[begin Source extract]

We might find some fault with the manner in which Mr. Clark concludes some of his sermons. The conclusion is a very important part of a sermon, more important perhaps, than of any other kind of discourse. Dr. Payson, when asked what constituted a good sermon, is said to have replied: "A good ending." In a good ending the interest is sustained to the last; there are some new things in it. Throughout the discourse the preacher should have a regard to the end, and should reserve some of his best thoughts for that important place. Mr. Clark did not always practise this species of economy, but used up his best thoughts in the previous parts; consequently there is now and then a falling off in the interest as we approach the close. He manifestly lays himself out the most on the body of his discourse. Sometimes he closes very abruptly, without giving any notice, so that we may gather up our ears for the last words. In other instances, where there is enough in length, there is not enough of application. He makes good reflections; draws appropriate inferences; but he does not, so often as we could wish, crowd the conscience of the sinner with the truth he has established and illustrated. And in the appeals which he does make, we think he sometimes employs too prominently the class of motives which are addressed to the instinctive and selfish feelings,-to our hopes and fears, to our love of happiness and dread of misery. The transgressor is shown the good which he may obtain, the misery which he may avoid, by a course of pious obedience. The matter we think should generally be put on the higher ground of obligation,—the intrinsic, unalterable, eternal claims of law, and love, and duty.

[end Source extract]

- _Set task a_: In the sermon review, what did Dr. Payson reply when asked what made a good sermon?

[begin Available records]

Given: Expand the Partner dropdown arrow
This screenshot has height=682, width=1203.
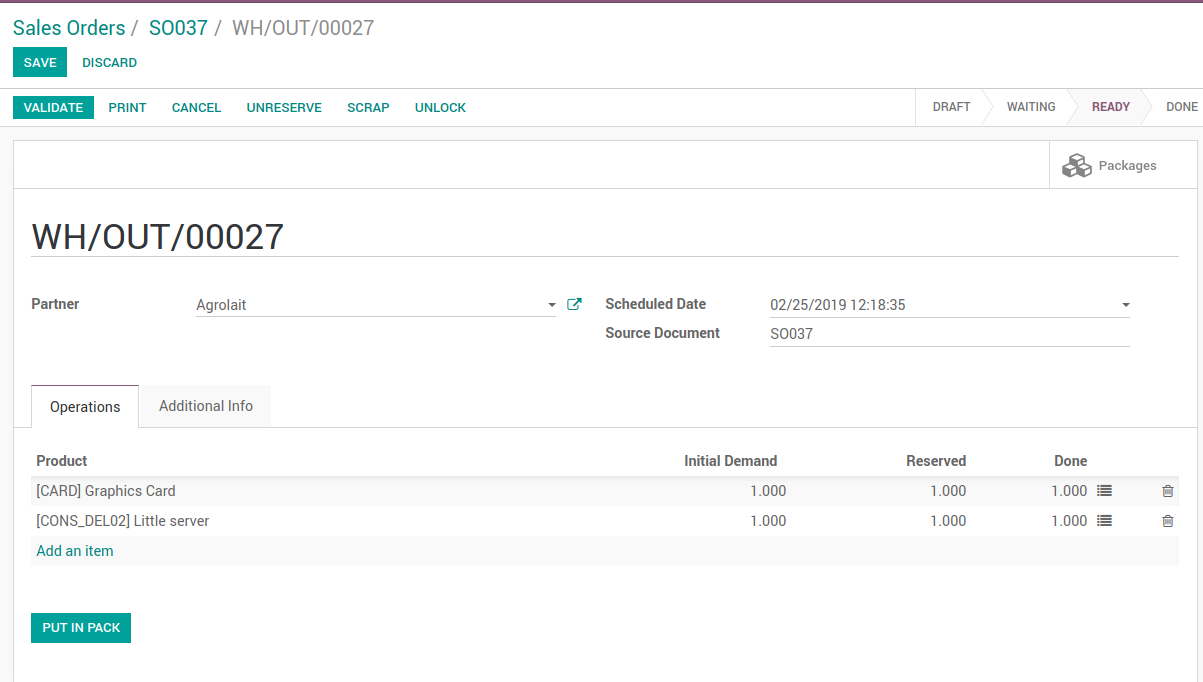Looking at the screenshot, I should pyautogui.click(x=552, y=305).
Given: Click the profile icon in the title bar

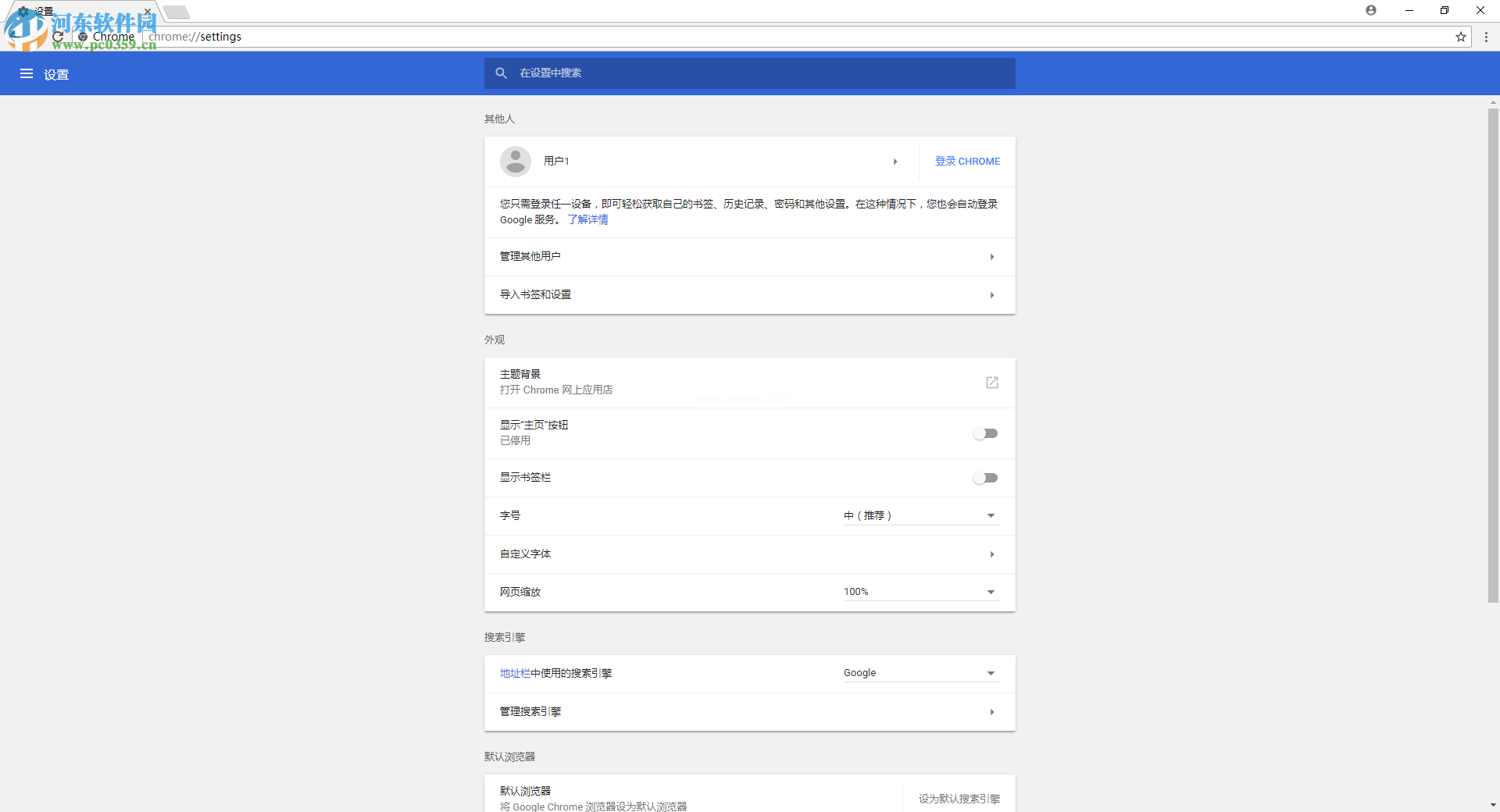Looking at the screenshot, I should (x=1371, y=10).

[end Available records]
[begin Available records]

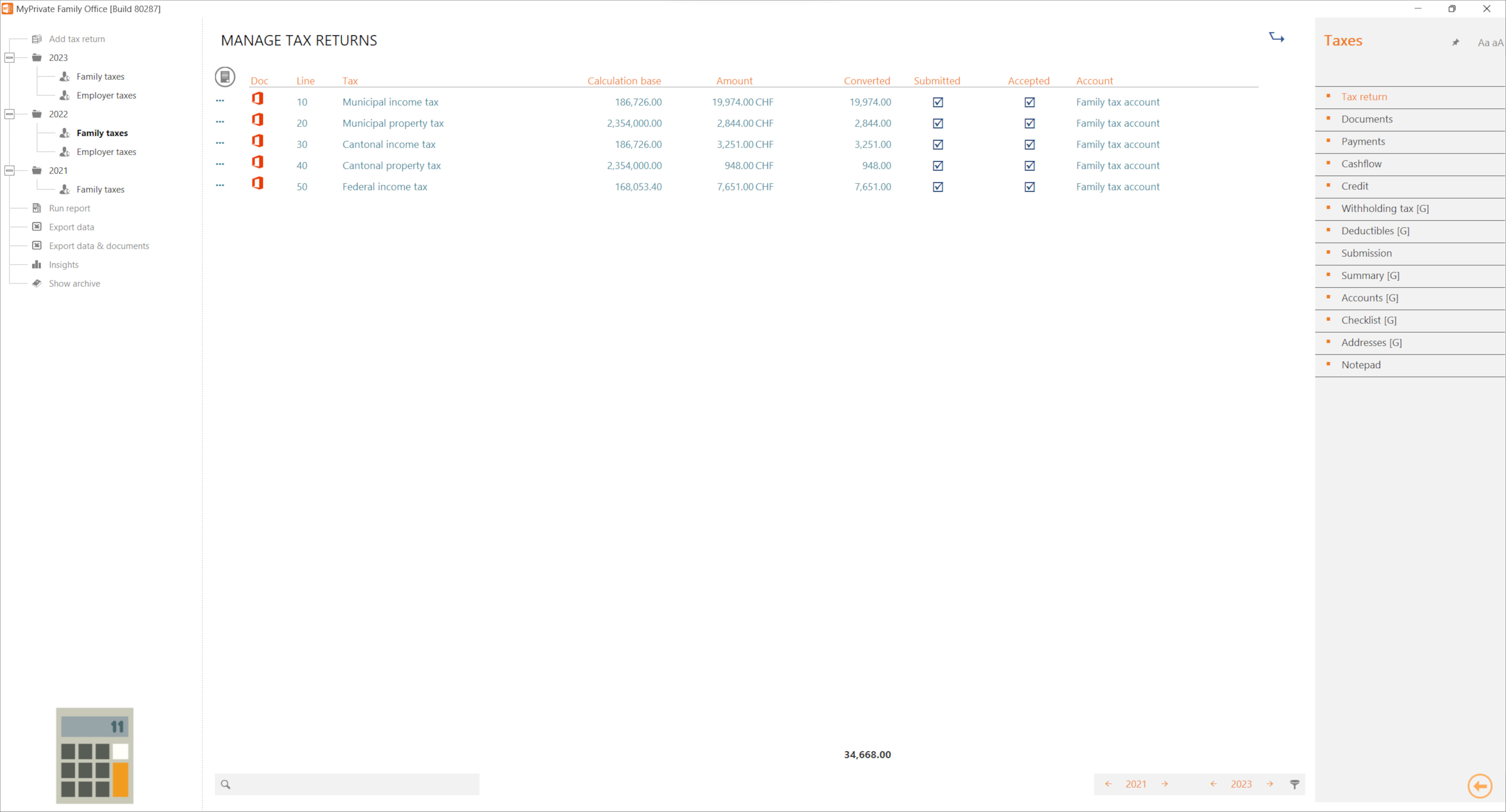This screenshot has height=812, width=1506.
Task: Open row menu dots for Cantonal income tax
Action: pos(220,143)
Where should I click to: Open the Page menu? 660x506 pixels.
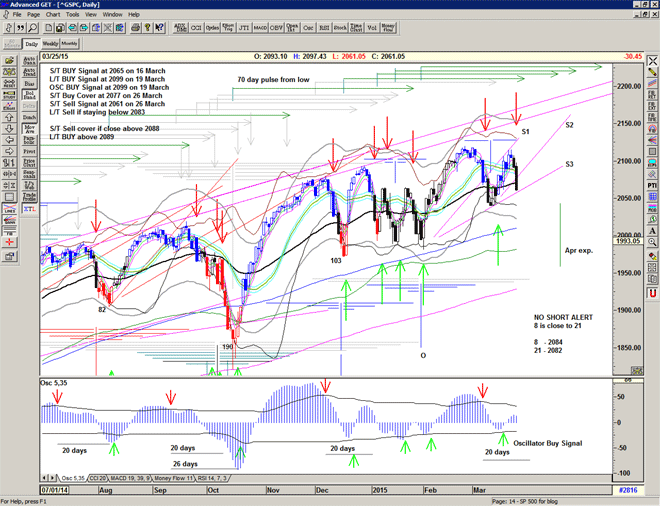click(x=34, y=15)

[end Available records]

- _Set task b_: In the records, rewrite the lines from the one with "Where should I" up to and including the one with "click(x=34, y=15)", substituting "Tools menu" for "Page menu" and leaving everything else unchanged. Give only those lines, and leave out the pictures.

- _Exercise response a_: He replied, "A good ending."

- _Exercise response b_:
Where should I click to: Open the Tools menu? 660x506 pixels.
click(x=34, y=15)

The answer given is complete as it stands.